Will Book on Obama's Mom Shape Birther Debate?

In 2008, Janny Scott a reporter for the New York Times, took leave to write what would become A Singular Woman: The Untold Story of Barack Obama's Mother, a book to be released on May 3.

In the April 20 Times, Scott has a lengthy article largely excerpted from her book.  If, however, after two years and two hundred interviews, she has information that could put the birther controversy to bed, she has chosen not to share it, at least not yet.

In the article, Scott's discussion of the relationship between Barack Obama Sr. and Obama's mom, Stanley Ann Dunham, is brief and a little bit tantalizing.

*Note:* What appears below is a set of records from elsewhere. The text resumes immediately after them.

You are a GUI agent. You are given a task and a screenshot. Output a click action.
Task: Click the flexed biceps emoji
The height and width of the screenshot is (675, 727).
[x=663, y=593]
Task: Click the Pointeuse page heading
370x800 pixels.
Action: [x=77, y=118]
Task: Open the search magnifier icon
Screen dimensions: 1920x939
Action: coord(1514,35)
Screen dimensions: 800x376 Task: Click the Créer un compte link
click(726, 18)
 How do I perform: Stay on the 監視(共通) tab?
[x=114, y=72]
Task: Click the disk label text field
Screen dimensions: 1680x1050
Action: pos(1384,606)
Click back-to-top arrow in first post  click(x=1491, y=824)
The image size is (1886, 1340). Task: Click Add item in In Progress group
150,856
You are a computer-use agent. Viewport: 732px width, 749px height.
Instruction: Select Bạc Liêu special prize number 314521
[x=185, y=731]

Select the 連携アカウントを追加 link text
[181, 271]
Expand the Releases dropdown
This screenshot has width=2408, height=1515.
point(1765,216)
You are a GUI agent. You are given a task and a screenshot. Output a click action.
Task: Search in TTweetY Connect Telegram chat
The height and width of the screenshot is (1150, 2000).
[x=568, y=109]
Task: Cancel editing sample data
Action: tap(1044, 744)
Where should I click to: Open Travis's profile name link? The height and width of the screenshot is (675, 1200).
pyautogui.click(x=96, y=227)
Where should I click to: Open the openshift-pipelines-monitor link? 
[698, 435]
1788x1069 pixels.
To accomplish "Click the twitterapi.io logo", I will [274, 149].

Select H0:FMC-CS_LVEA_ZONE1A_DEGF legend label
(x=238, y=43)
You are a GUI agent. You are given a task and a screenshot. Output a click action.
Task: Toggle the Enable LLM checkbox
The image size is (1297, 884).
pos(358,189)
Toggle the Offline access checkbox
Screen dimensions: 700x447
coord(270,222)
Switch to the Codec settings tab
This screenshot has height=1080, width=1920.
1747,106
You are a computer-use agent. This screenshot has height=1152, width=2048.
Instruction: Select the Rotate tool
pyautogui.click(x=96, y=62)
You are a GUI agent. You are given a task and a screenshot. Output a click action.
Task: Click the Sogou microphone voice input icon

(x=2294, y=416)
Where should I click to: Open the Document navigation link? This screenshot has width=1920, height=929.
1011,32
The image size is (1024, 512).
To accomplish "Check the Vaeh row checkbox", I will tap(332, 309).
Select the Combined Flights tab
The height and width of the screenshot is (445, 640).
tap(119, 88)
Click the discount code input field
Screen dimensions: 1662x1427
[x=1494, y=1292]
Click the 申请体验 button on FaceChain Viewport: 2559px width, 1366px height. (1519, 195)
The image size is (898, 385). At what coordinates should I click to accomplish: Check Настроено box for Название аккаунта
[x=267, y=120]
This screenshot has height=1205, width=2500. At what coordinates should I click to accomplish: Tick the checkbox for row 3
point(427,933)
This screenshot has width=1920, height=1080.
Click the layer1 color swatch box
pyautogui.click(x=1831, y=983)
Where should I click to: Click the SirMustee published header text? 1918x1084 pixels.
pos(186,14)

Scott contends that Dunham met Obama in the fall of 1960.  She promptly became pregnant, "dropped out of school, married him and gave birth shortly before their union ended."  Much hinges on the word "shortly" here.  In the official Obama nativity story, told and retold many times, Obama is two years-old when his father leaves the family.  "Shortly" sounds shorter than two years, much shorter.

As to where baby Obama is born, that Scott does not reveal.  Curiously, however, she tells the reader that Obama's half-sister Maya Kassandra Soetoro was born "at Saint Carolus Hospital, a Catholic hospital thought by Westerners at that time to be the best in Jakarta." 

Although the Times has pretended there is no controversy about Obama's birthplace, Scott cannot be unaware of it.  Whether she is being coy here or simply oblivious, time will soon enough tell, but probably not "the" Times.